**Aim:**
Rewrite the records between the lines holding "Collapse left navigation pane arrow" and "click(x=163, y=435)", inclusive, keeping the requests and every other line unchanged but scaling each coordinate in the answers by 0.3 and rounding to whole numbers, with halves rounded up. Give back only those lines.

━━━ Data to use ━━━

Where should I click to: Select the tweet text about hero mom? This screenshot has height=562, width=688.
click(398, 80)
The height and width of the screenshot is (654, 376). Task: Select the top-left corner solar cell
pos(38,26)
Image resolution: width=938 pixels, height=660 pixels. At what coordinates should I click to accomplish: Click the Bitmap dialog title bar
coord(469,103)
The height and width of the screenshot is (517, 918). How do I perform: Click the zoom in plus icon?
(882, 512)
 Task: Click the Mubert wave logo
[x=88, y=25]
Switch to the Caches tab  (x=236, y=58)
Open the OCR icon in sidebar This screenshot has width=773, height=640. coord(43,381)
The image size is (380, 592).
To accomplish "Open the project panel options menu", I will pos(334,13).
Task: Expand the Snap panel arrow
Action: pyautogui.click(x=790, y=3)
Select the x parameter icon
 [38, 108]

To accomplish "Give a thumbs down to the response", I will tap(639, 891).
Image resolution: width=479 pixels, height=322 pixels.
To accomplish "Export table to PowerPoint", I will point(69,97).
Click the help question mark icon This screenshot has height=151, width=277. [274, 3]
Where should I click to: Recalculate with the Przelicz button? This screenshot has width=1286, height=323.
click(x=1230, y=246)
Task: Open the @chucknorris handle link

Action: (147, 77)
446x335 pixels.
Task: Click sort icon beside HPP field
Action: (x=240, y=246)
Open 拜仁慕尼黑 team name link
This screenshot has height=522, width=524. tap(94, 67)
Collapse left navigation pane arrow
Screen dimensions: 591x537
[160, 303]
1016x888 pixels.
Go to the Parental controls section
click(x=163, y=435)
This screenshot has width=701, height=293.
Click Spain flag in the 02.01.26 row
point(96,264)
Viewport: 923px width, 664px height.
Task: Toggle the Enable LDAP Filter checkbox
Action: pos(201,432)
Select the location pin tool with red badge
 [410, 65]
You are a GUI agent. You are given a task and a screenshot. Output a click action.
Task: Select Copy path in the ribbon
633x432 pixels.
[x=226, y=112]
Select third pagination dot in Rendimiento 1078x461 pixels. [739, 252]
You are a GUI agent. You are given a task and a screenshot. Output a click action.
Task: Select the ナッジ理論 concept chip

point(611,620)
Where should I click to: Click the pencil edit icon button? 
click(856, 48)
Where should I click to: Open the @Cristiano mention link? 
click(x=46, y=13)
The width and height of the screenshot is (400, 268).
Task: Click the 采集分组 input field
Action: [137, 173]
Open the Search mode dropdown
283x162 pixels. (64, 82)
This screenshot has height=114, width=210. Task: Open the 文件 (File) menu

━━━

**Complete response:**
Collapse left navigation pane arrow
Screen dimensions: 591x537
[48, 91]
1016x888 pixels.
Go to the Parental controls section
click(x=49, y=131)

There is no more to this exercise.